I first got hooked on smoked beef as a kid on family outings to the local Longhorn BBQ in Spokane WA where they will sell it to you by the pound, thin sliced and pit smoked over real wood.
They use Bottom Round, lean and cheap, but since its a low temp slow roast, there isn't a lot of fat that would be rendered.
The roast is just over 4lbs, has a fat cap on the bottom of it that needs trimmed of. its hardly any loss on this unlike a brisket which is a plus.
You then just cover it with course kosher salt and then black pepper. Be very liberal with both. Wrap it in plastic and keep it in the refrigerator overnight.
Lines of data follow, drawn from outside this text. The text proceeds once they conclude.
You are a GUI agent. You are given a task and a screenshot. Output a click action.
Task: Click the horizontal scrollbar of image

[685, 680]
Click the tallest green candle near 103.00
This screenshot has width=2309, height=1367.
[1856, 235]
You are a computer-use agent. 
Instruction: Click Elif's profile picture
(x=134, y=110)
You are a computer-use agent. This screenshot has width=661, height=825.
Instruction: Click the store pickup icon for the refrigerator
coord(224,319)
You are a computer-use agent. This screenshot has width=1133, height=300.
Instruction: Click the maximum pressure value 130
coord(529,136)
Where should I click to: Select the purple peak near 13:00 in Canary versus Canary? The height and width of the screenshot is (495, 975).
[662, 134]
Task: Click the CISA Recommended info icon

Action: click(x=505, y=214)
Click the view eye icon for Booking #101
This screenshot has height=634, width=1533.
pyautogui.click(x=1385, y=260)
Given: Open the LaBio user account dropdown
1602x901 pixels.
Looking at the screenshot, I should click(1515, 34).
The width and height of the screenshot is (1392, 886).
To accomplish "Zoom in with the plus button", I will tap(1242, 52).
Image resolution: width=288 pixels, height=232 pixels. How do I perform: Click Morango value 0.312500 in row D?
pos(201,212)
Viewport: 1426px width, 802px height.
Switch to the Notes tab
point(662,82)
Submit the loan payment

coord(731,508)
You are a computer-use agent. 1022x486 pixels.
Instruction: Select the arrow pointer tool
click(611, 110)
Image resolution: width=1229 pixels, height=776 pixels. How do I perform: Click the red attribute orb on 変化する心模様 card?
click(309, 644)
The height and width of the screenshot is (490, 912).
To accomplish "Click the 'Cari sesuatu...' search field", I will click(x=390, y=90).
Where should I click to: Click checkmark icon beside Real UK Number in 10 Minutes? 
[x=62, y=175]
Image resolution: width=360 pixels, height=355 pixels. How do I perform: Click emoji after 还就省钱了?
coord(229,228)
For smoking it, I use p setting 6 with a stainless water pan next to the smoke stack outlet on the far right side. This keeps temperatures stable and environment moist. Temps will be around 150 to 160.
I do that for at least 4 hrs not touching anything but i do have a meat probe to monitor temps. I will then turn up to around 180 with p setting 4 for the remainder. this could take about 9 hrs depending on variables. I pull it off at internal meat temp of 152F. This has been found to be my sweet spot. Not bleeding but not cooked, Just smoked to a medium doneness.
Here is the hard part. Take it off and bag it, let it cook on the table in the bag. Its going to sweat and then re-absorb the moisture. Put it in the refrigerator overnight then next day slice thinly with a meat slicer if you have one. will include pics.
At 3.49 lb its half the price of deli meat and 10x better. Makes the best sandwiches ever.
 
Looks great! We smoke roasts a lot. Tried a few years ago on a whim, and it turned out so good, we do it about once a month. As good as Boars Head at half or less of the price. Good job.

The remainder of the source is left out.